HCM is often undiagnosed until it's too late. Those who die from the condition usually don't know they have it. Symptoms -- including shortness of breath or fatigue upon physical exertion, rapid heartbeats, dizziness and fainting, and occasionally chest pain and cardiac arrhythmias (abnormal heart rhythms) -- are often ignored. Even the characteristic thickening of the heart is not always due to HCM; ironically, the ventricle wall can become harmlessly enlarged due to physical conditioning.
Doctors may use echocardiography, which employs ultrasonic waves to visualize structural and functional abnormalities of the heart, to examine patients with such symptoms. The procedure can easily detect thickening in the wall of the ventricle. If the condition is found to be a result of HCM, family members can be genetically screened and those with mutations advised to make appropriate lifestyle changes, such as avoiding strenuous exercise or rigorous athletic competition, to minimize their risk.
"Most people," Root says, "can live a normal life with HCM."
Treatment varies with the severity of the condition. For some, medications such as beta blockers and calcium channel blockers, which help relax the heart and reduce the degree of obstruction, are effective in maintaining proper cardiac function; anti-arrhythmic drugs may also be used.

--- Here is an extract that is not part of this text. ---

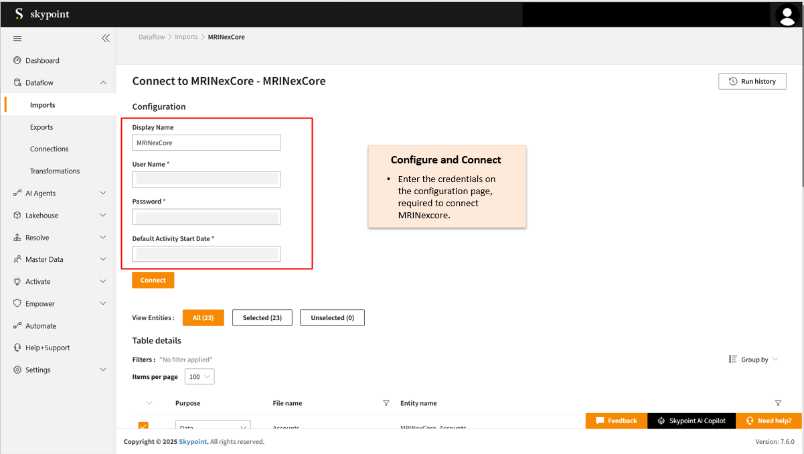Image resolution: width=804 pixels, height=454 pixels.
Task: Open the user profile avatar icon
Action: pyautogui.click(x=786, y=15)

A recently developed technique for treating the disease is alcohol ablation, which involves injecting alcohol directly into an artery that supplies blood to the extra muscle, resulting in the destruction of the muscle. It's still considered experimental. Some cases require more drastic intervention -- myectomy, or surgical removal of the extra muscle. Pacemakers, implantable defibrillators and even heart transplants are also possibilities.
Root says one of the goals of his research is to provide a basis for developing new therapies for HCM.
"If we find a common molecular mechanism affected by the variety of mutations that give rise to this disease, then it will become clear which aspects of muscle biochemistry should be targeted with drugs to ameliorate the condition," he says.
Help for other diseases
Happily, Root's research will have applications for other muscle diseases such as other cardiomyopathies, nemaline myopathy (characterized by extreme muscle weakness) and muscular dystrophies.
"These are all diseases that require understanding of muscle protein mechanisms at the atomic level," says Root.
Protein research, he believes, can unlock the mysteries of any number of diseases.
"A detailed understanding of proteomics (the cataloging of the identities, quantities, structures and function of proteins) can be critical to the handling of genetic diseases," he says. "While we have the sequence of the human genome, the 33,000 genes encode a large variety of protein structures. Until we understand how those structures function, it will not be possible to harvest all of the potential benefits from that DNA code."